Unterscheidung zwischen Genuss- und Sicherheitsmensch
Wie anfällig ein Mensch für impulsives Kaufverhalten ist, hängt sowohl von der jeweiligen Situation als auch von der individuellen Persönlichkeit ab, erklärt der Psychologe. Ganz allgemein ließen sich hierbei zwei Typen unterscheiden: Der Annäherungs- oder auch Genussmensch motiviere sich durch positive Effekte und Gewinn. Er folge der Idee: "Wenn ich etwas tue, dann könnte ich etwas bekommen, einem Ideal entsprechen oder Wachstum erfahren", so Krishna.
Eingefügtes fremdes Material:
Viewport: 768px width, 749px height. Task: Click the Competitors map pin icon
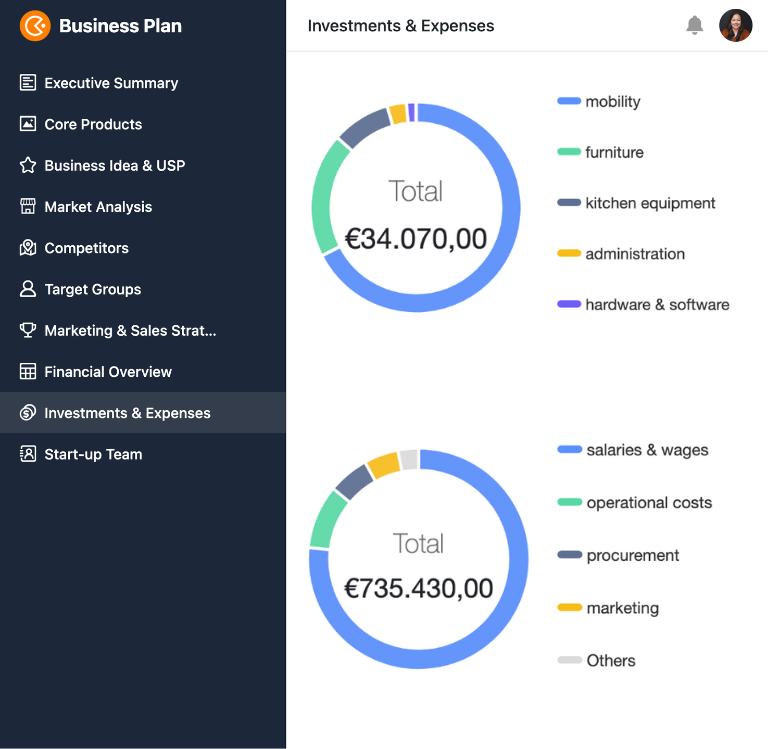tap(28, 248)
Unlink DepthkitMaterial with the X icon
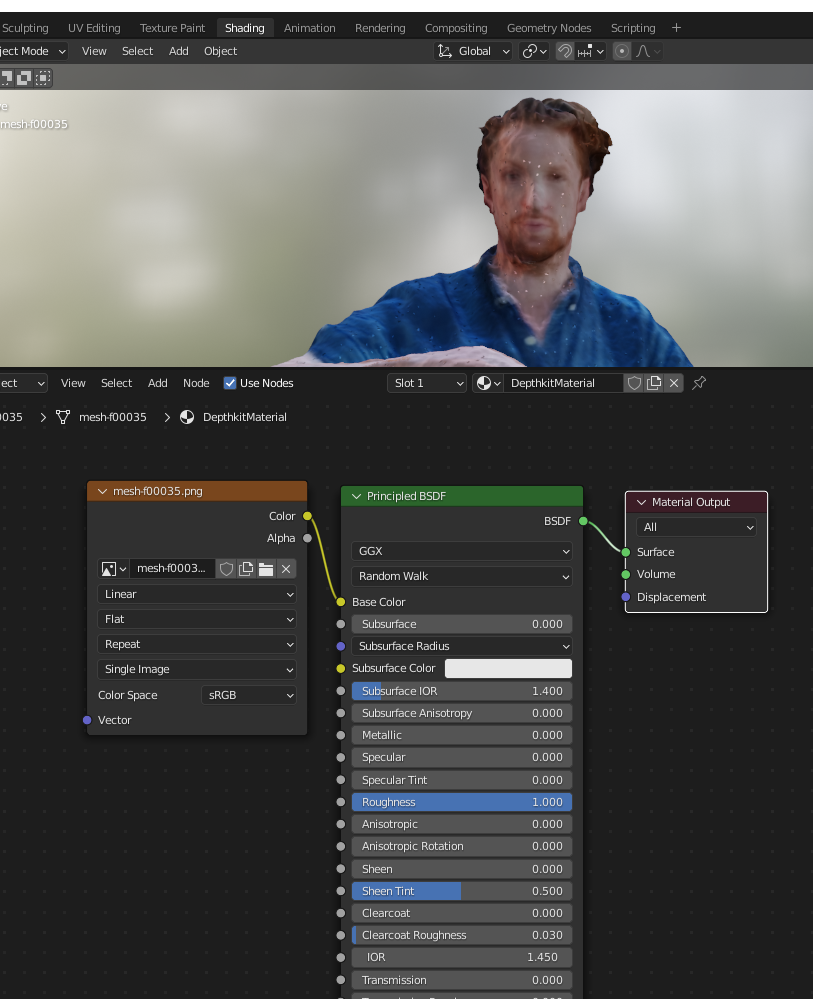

Der Vermeidungs- oder auch Sicherheitsmensch hingegen versuche durch seine Handlungen Risiken eher zu vermeiden. Es sei aber auch möglich, dass die beiden Typen nur kurzzeitig und in bestimmten Situationen entweder in einen sogenannten Annäherungs- oder einen Vermeidungsmodus geraten - etwa durch die Aussicht auf Gewinn oder die Angst vor negativen Konsequenzen wie beispielsweise finanziellem Verlust.
Können Menschen, die eher auf Sicherheit setzen, Impulskäufen also besser widerstehen? Ganz so einfach sei das nicht, sagt Anand Krishna. Zwar gebe es Daten aus Befragungen in Supermärkten, die eine entsprechende Schlussfolgerung nahelegten, prinzipiell handele es sich aber nach wie vor um eine Forschungslücke. Und genau hier setzt die neue Würzburger Studie an.
Unerwartetes Ergebnis: Auch Sicherheitsmenschen neigen zu Impulskäufen
In zwei Experimenten mit insgesamt 250 Probandinnen und Probanden konnte das Forschungsteam zeigen, dass Menschen, die sich vom Konsum einen positiven Effekt erhoffen - sich also im Annäherungsmodus befinden - mehr konsumieren und dabei mehr Geld ausgeben als Personen, die in der Kaufsituation auf Risiken und Sicherheitsziele bedacht sind, erklärt Krishna.
Das Überraschende: Eigentlich hatte das Team bei Sicherheitsmenschen eine höhere Widerstandsfähigkeit gegen den Annäherungsfokus und die damit verbundene Konsumlaune vermutet. "Aber das haben wir nicht gefunden", sagt der Experte. "Das ist das Paradoxe."
So neigten auch extreme Sicherheitsmenschen zu impulsivem Kaufverhalten, sobald sie während des Experiments durch positive Anreize in einen Annäherungsmodus versetzt wurden. Dieser Effekt könnte laut Krishna für Marketingfirmen interessant sein. Wird etwa Online-Werbung mit kleinen Spielen verknüpft, die zum Beispiel durch das Jagen eines virtuellen Goldstücks den Annäherungsfokus aktivieren, könnte das die Kauflust steigern, meint der Experte.
Tipp gegen Impulskäufe: Gezielt in den Vermeidungsfokus schalten
Um unerwünschten Impulskäufen vorzubeugen, könne es helfen, sich gezielt in den Vermeidungsfokus zu begeben, sagt Krishna. "Zum Beispiel, indem man sich irgendetwas zurechtlegt, dass einen an die eigenen Standards oder auch an Risiken, die man vermeiden möchte, erinnert."
Das könnte etwa ein Zettel im Geldbeutel, ein Foto oder ein Blick auf den Kontostand sein. Sicherheitsmenschen sollten zudem darauf achten, ohne Zeitdruck einkaufen zu gehen, rät der Experte. Denn sie brauchen für ihre Entscheidung für oder gegen ein Produkt eher mehr Zeit. Wie genau sie unter Zeitdruck reagieren, müsste aber in weiteren Studien abgeklärt werden, sagt Krishna.